• [Travail demandé]
[A] D'après le texte fourni, quel type de contrat deviendrait anachronique ?
[B] Extrayez du texte fourni le passage allant de « Les contraintes de » jusqu'à « un confort illusoire. ».

• [Texte fourni]
_ _ _ _ _

En tous les cas, une mise en doute de l’autre, qui met en danger nos convictions. L’autre c’est potentiellement le concurrent qui travaille secrètement sur le même sujet, le malade qui pourrait nous contaminer. Et si nous parvenons à maintenir le lien avec ceux que nous connaissions, il n’y a plus tant d’air frais, ni d’envie de se risquer à la confrontation.

Les contraintes de déplacement ont plus motivé à s’installer en retrait, qu’à rêver aux voyages. Nous avons pris conscience de nos besoins vitaux. Et un enfermement s’est généralisé, pour devenir une certaine norme protectrice, puisque le numérique le permet aisément. Et le lien, à l’origine de toutes civilisations, celui qui risque la rencontre, est donc clairement mis en danger. Il détermine pourtant directement l’évolution d’un groupe, comme le succès de tout projet. Ce recours à l’isolement est un dangereux recul dans un confort illusoire.

Précarisation

Et nous avons raison de nous méfier d’un certain avenir qui ferait l’économie de l’humain, qui croirait que le peuple peut tout payer, par la force du nombre. Dans l’histoire humaine, rien n’est linéaire, et l’extrapolation est dangereuse. Les certitudes appellent leurs mises à l’épreuve. L’une d’entre elles est que les anciennes formes de contrat de travail devraient être réformées. Que les accords sur le long terme devraient être dénoncés, au nom d’une saine précarisation globale de la force de production. Sur la croyance préhistorique que plus on court vite, plus on serait productif. Même si dans ce type de stratagème, c’est surtout autrui qu’on espérerait voir courir plus vite !

Il est certain que le modèle paternaliste de la grande entreprise voire de l’administration ultra-protectrice est mis à mal par l’urgence. Mais aussi par une dénonciation globale des statuts protecteurs, rendus opportunément coupables de bien des maux. Le contrat à durée indéterminée deviendrait anachronique, alors même qu’on appelait à un retour du sens qui ne peut fleurir que sur le long terme. A l’heure du slashing généralisé, du cumul d’emplois précaires, du culte de la rentabilité immédiate, il est toujours plus difficile de bâtir durablement et de manière sécurisée.

_ _ _ _ _

• [Données fournies]
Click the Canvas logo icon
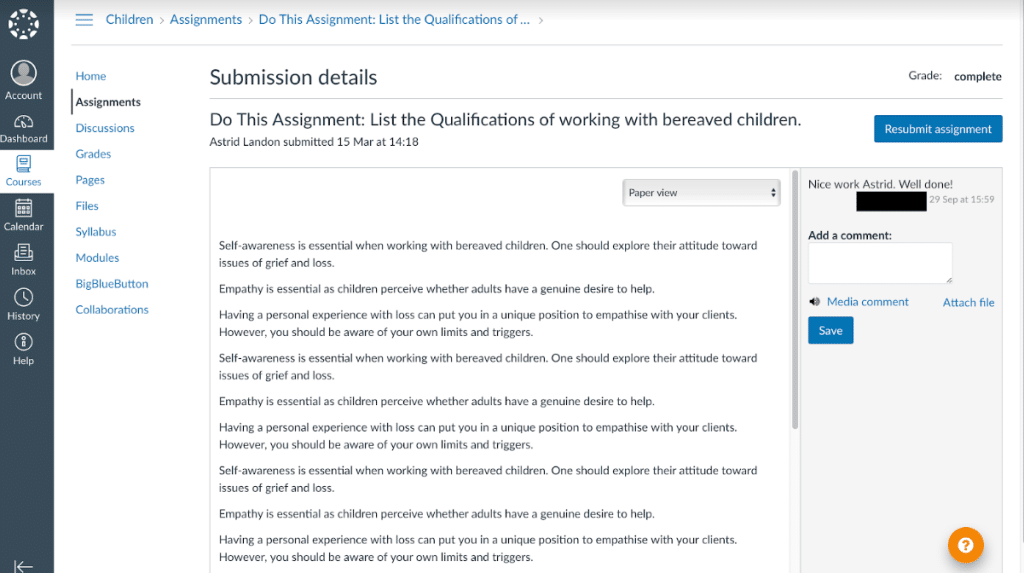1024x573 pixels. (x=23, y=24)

_ _ _ _ _

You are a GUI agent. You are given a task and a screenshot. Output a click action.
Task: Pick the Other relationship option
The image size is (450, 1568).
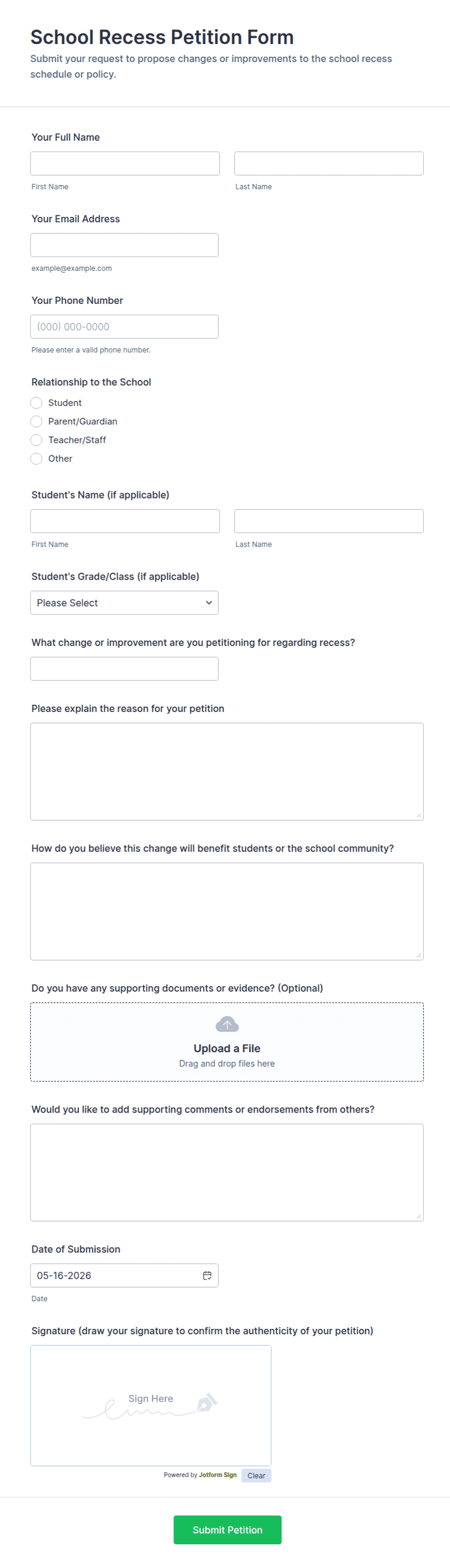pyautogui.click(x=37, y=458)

_ _ _ _ _

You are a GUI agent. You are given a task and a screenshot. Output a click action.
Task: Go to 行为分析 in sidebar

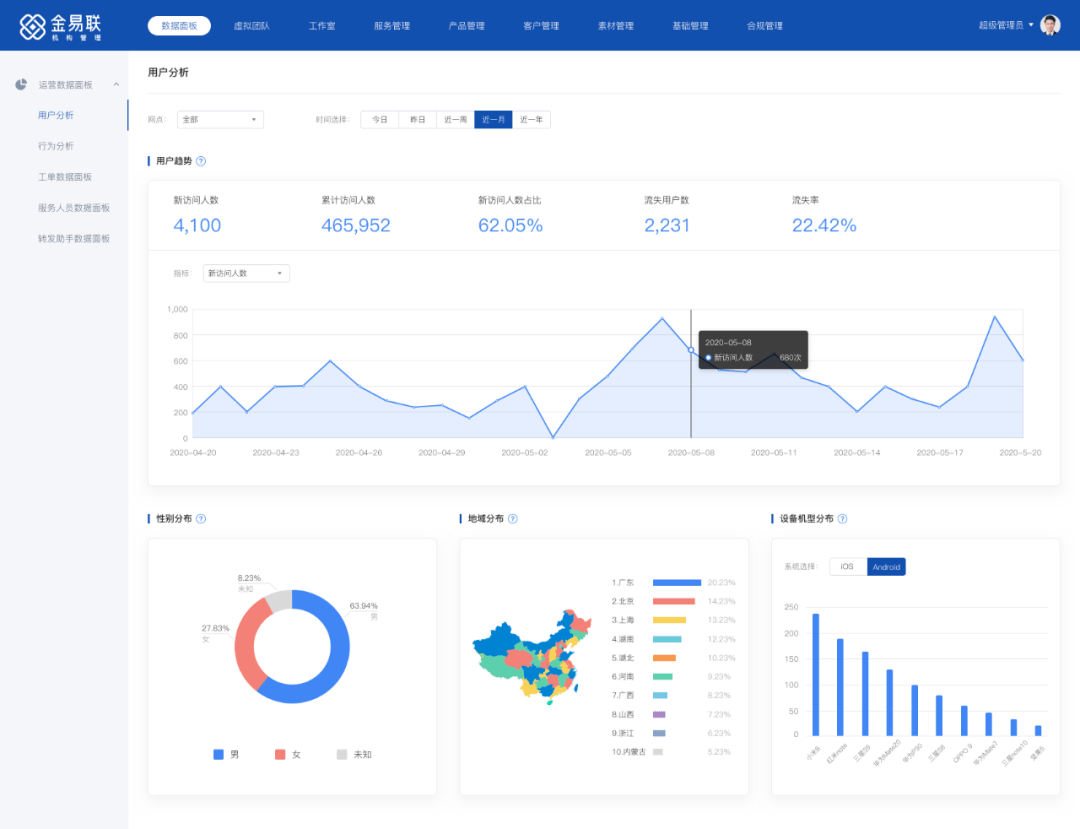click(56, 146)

_ _ _ _ _

• [Corrigé des exercices]
[A] Le contrat à durée indéterminée.

[B]
Les contraintes de déplacement ont plus motivé à s’installer en retrait, qu’à rêver aux voyages. Nous avons pris conscience de nos besoins vitaux. Et un enfermement s’est généralisé, pour devenir une certaine norme protectrice, puisque le numérique le permet aisément. Et le lien, à l’origine de toutes civilisations, celui qui risque la rencontre, est donc clairement mis en danger. Il détermine pourtant directement l’évolution d’un groupe, comme le succès de tout projet. Ce recours à l’isolement est un dangereux recul dans un confort illusoire.